Los Teques ) is the capital of the state of Miranda and the municipality of Guaicaipuro Municipality. It is located in the capital region of north-central Venezuela. More specifically, southwest of Caracas, 10° 21' 00" N latitude and 67° 02' 30" W Greenwich, 1,169 m above sea level. It is located in the Cordillera de la Costa, on the banks of the Río San Pedro, descending from an area located in the northeast. According to the Office for National Statistics in 2016, Los Teques has a population of 252,242 people. The city is considered to be part of the agglomeration known as Greater Caracas.

History

Fifty-two years after Guaicaipuro's death, the city of Santiago de los Altos was founded in 1620, the first city after the founding of Caracas. The founders, mostly of Spanish descent, arrived with Diego de Losada, perhaps where the name came from, in honor of the founding captain of Caracas. By the 1600s, Los Teques became part of the encomienda, and the conquered lands that currently include Los Teques were allocated to Andrés González, a companion of Francisco Fajardo and Francisco Tostado de la Peña. They then passed on to Captain Juan de Ascanio and Correa de Benavides, and the tradition of ownership continued with Diego de Miquilena, who sold it in 1684 to Doña Melchora Ana Tovar Ibáñez, the widow of Captain Juan de Ascanio. Seventy years later, the same land was owned by Juan de Ascanio and Correia de Benavides, by the end of the century

From 1772 onwards, the Spanish inhabitants of San Pedro de Los Altos began to relocate to a village that had only 99 inhabitants. Five years later, they founded their new settlement as Los Teques on 21 October 1777. The new town's name was derived from the Aractoeques Carabs, an indigenous tribe that once inhabited the area. On February 13, 1927, the capital of the Miranda State was moved to this city from Petare (before being in Petare, the capital of Miranda was in Ocumare del Tuy).

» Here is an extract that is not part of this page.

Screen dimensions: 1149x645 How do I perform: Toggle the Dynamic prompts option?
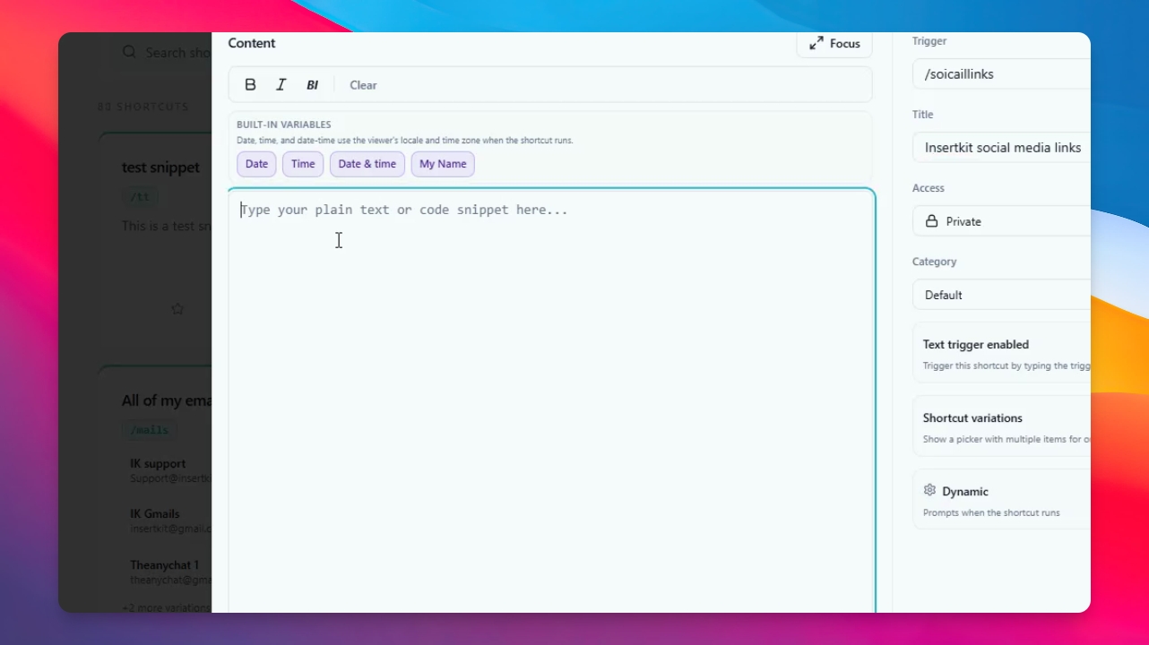point(1001,501)
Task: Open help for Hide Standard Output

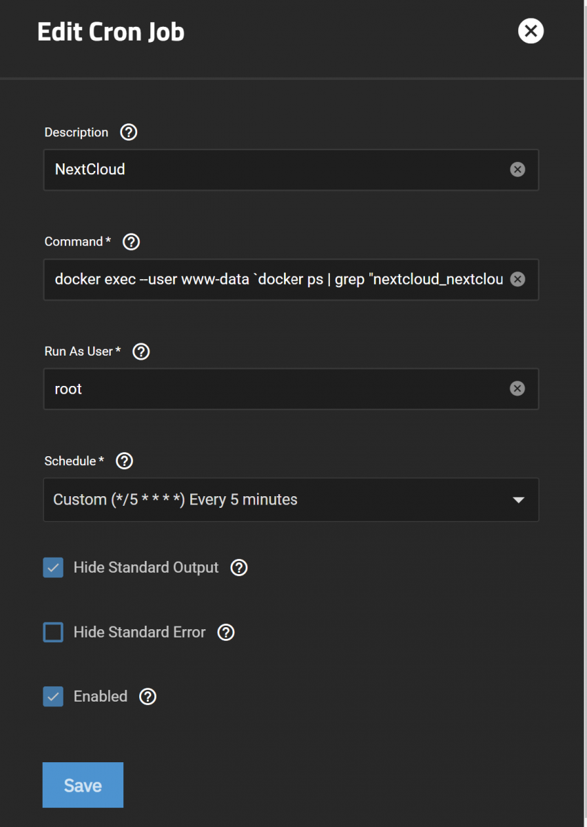Action: pos(238,567)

Neighboring tribes that settled in the area were: Cumanagotos, Arahuacos, Tacariguas, Quiriquires, Caruaos, Tomuzas, Meregotes, Caracas. All of these peoples lived by hunting, farming, and a trade called barter. They also built houses called shacks, ranches or Troy huts using materials found in the area.

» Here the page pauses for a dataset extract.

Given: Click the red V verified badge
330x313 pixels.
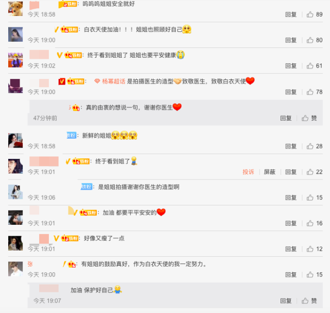Looking at the screenshot, I should pyautogui.click(x=62, y=81).
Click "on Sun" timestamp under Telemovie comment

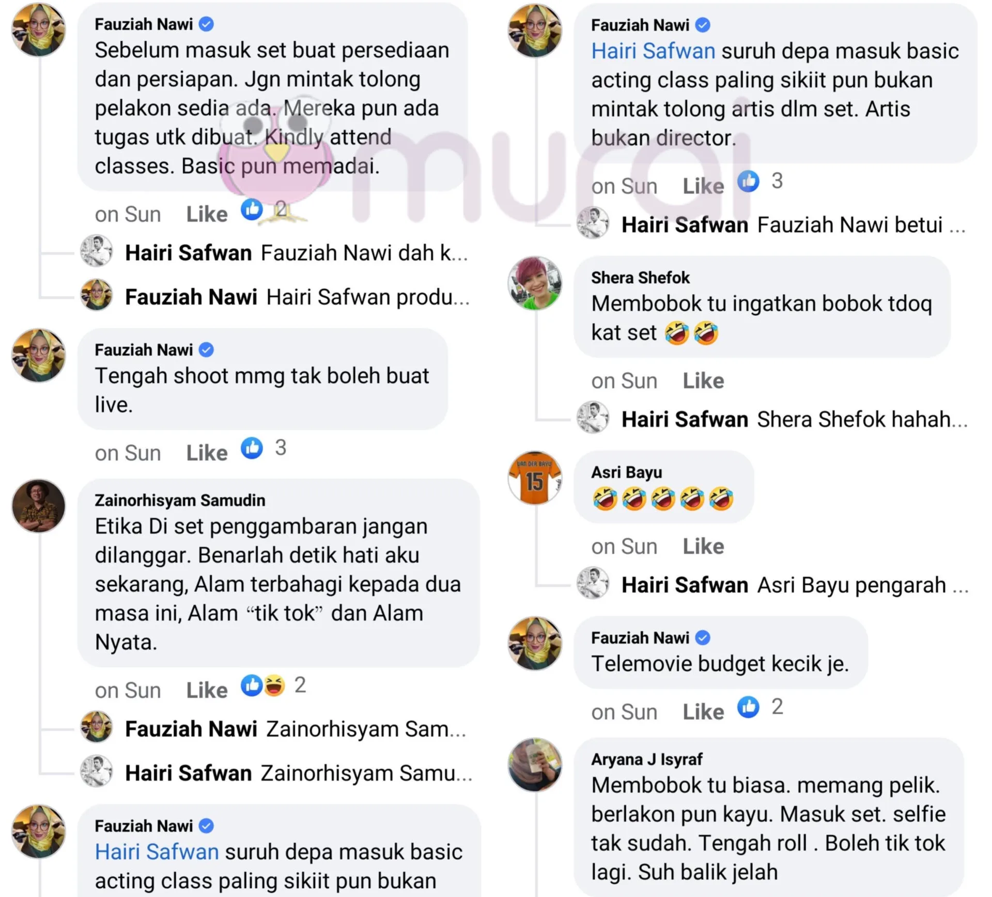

In 1781 it had 1,500 inhabitants, Alejandro de Homburg called it "a miserable town" in 1800, and in 1805 it had 2,800 inhabitants. At the end of 1810, after a long legal battle, the towns of San Pedro de los Altos and Carizal were civilly separated from the towns of Lostques to which they belonged. 

Neighboring tribes that settled in the area were the Kumanagotos, Arawacos, Tacaligua, Quirikiles, Caluaos, Tomza, Melegotes, and Caracas. All of these people made their living by hunting, farming, and a trade called bartering. They also built homes called huts, ranches, or Trojan huts from materials found in the area.

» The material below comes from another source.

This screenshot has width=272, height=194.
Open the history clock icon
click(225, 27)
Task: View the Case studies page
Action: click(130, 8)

In 1781 it had a population of 1,500, while Alejandrode his Homburg called the city a "miserable city" in his 1800 and 2,800 in 1805. At the end of 1810, after a lengthy legal battle, the towns of San Pedro de los Altos and Carizal were civilly separated from the town of Rostoques, to which they belonged.

The Salesian founded San Jose High School with a long teaching career in 1912 and Francisco de Miranda High School in 1940. In 1950, the National Guard Training School was established, and in 1965, the vicar of Los Teques was elevated to a diocese, whose first bishop was Bishop Juan José Bernal, with 37 dioceses. In 1970, the National Institute of Science and Technology for the Petroleum Industry (INTEVEP) was established on land near Quebrada de la Virgen, and in 1971 the University College of the Capital Region became operational. In October 1979, Ateneo de Los Teques was established.

Geography
Temperature: Varies from 18 and 26 degrees Celsius (64.4 and 78.8 degrees Fahrenheit).

Transportation
On November 3, 2006, President Hugo Chávez inaugurated the Los Teques Metro. This metro system is connected to the Caracas Metro system.